Um bom livro para um leigo (a) – como eu! – entender um pouquinho sobre como o acaso determina nossas vidas, chama-se “O andar do Bêbado“, escrito pelo físico estadunidense Leonard Mlodinow, e publicado no Brasil pela Editora Zahar, em 2011. Eu o li e recomendo. É muito interessante e bem divertido. E, para aqueles que gostam de cinema, valerá assistir ao filme alemão, “Corra Lola, Corra”, escrito e dirigido por  Tom Tykwer e, também, ao filme brasileiro “A dona da história”, com direção de Daniel Filho.
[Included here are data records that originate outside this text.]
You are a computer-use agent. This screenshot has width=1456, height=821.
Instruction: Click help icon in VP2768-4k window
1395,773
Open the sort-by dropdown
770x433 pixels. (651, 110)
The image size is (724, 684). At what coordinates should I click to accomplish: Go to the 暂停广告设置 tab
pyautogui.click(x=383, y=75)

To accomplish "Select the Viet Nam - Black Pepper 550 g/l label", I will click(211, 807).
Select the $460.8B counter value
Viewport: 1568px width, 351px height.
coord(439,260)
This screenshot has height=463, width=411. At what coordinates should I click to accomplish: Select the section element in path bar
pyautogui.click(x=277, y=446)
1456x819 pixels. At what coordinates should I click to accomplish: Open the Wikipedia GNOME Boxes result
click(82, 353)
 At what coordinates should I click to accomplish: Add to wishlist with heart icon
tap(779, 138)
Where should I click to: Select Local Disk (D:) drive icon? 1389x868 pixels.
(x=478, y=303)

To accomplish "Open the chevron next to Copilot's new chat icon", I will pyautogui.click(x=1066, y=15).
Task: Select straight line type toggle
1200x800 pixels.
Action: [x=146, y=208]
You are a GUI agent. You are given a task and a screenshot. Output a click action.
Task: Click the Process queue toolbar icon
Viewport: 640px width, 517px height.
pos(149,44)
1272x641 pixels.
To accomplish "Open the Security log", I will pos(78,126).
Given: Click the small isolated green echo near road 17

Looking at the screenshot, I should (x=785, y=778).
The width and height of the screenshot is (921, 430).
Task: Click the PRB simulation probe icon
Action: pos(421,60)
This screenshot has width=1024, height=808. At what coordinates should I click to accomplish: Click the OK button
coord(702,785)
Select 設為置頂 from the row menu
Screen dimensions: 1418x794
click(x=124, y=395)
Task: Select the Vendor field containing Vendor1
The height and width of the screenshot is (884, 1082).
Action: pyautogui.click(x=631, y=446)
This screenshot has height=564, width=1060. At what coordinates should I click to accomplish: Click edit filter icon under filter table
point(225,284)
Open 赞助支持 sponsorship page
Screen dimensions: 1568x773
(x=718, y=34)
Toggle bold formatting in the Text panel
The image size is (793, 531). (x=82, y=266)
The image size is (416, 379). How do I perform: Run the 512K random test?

Ambos os filmes são românticos, mas de certa maneira demonstram o acaso na vida das protagonistas e as variadas possibilidades de escolhas e caminhos que se tem de fazer para seguir vivendo feliz.

 O andar do Bêbado001  Corra Lola, corra001  A dona da história001

Bodas de papel001Serendipity. Você conhece essa palavra inglesa, surgida no Séc. 18? Eu gosto dela. Significa a possibilidade de se fazer uma boa descoberta por acaso, enquanto se busca descobrir outras coisas. Foi assistindo ao filme brasileiro “Bodas de Papel” (2008), dirigido por André Sturm, que ouvi essa palavra pela primeira vez. Mas, depois soube que, no ano de 2001, foi lançado um filme estadunidense, cujo título era exatamente “Serendipity“, e cuja tradução foi “Escrito nas Estrelas“. Na vida dos cientistas fármaco-químicos o fenômeno serendipity ocorre algumas vezes quando, estando pesquisando e buscando um determinado princípio ativo para tratamento de determinada doença, acabam descobrindo a solução para outra doença que não estava na pauta. Felizmente.

Foram muitas as vezes em que na minha vida fui protegida pela sorte proveniente do acaso. Outras vezes não tive sorte, mas azar. E, como todos sabemos, “Os azares vem aos pares“…, portanto, muita atenção ao conduzir o barco de sua vida. Use e abuse do seu cérebro, visualizando as possibilidades das coisas darem certo ou errado. Cuide-se bem, pense muito, planeje e estude sempre. Sonhe, porém sem tirar os pés do chão. Compartilhe coletivamente suas descobertas. Se por acaso você for uma pessoa religiosa, valerá rezar, orar ou meditar também. Parafraseando o poeta português Fernando Pessoa, tudo valerá a pena, se acaso a nossa alma não for pequena para enfrentar as turbulências provocadas pelo imponderável em nossas vidas.

Boa sorte para você!

Inês do Amaral Büschel, em 24 de março de 2013.